Stored items:

################

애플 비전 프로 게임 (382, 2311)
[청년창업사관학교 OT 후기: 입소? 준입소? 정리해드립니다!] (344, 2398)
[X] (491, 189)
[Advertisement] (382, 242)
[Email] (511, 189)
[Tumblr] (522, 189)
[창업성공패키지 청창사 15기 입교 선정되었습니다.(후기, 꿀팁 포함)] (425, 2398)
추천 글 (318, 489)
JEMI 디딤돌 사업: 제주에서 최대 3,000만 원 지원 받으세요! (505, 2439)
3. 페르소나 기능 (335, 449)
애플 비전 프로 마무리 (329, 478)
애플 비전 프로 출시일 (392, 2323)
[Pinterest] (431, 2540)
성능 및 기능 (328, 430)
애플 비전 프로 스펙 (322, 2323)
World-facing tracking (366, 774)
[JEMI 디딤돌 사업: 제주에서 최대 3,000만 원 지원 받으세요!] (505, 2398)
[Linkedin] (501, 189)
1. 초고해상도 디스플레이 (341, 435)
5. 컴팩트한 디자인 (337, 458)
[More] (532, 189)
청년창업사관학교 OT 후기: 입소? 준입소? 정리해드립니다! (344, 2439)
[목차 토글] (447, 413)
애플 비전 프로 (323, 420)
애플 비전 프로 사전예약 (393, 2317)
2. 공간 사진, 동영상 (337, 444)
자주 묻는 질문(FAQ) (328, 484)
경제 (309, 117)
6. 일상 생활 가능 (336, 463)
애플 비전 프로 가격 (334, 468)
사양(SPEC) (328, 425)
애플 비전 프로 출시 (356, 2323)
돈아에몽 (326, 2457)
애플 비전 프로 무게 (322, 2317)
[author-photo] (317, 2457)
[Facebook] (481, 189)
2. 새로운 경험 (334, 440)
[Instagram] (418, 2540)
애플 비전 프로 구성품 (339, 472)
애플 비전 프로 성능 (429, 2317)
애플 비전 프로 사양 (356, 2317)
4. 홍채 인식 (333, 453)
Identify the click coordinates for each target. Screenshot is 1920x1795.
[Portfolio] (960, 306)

################

● **WHAT YOU SHOULD DO**
From the records above, print only the lines between the one holding "3. 페르소나 기능 (335, 449)" and the one holding "사양(SPEC) (328, 425)", inclusive, exactly as they stand.

● **SOLUTION TO THIS EXERCISE**
3. 페르소나 기능 (335, 449)
애플 비전 프로 마무리 (329, 478)
애플 비전 프로 출시일 (392, 2323)
[Pinterest] (431, 2540)
성능 및 기능 (328, 430)
애플 비전 프로 스펙 (322, 2323)
World-facing tracking (366, 774)
[JEMI 디딤돌 사업: 제주에서 최대 3,000만 원 지원 받으세요!] (505, 2398)
[Linkedin] (501, 189)
1. 초고해상도 디스플레이 (341, 435)
5. 컴팩트한 디자인 (337, 458)
[More] (532, 189)
청년창업사관학교 OT 후기: 입소? 준입소? 정리해드립니다! (344, 2439)
[목차 토글] (447, 413)
애플 비전 프로 (323, 420)
애플 비전 프로 사전예약 (393, 2317)
2. 공간 사진, 동영상 (337, 444)
자주 묻는 질문(FAQ) (328, 484)
경제 (309, 117)
6. 일상 생활 가능 (336, 463)
애플 비전 프로 가격 (334, 468)
사양(SPEC) (328, 425)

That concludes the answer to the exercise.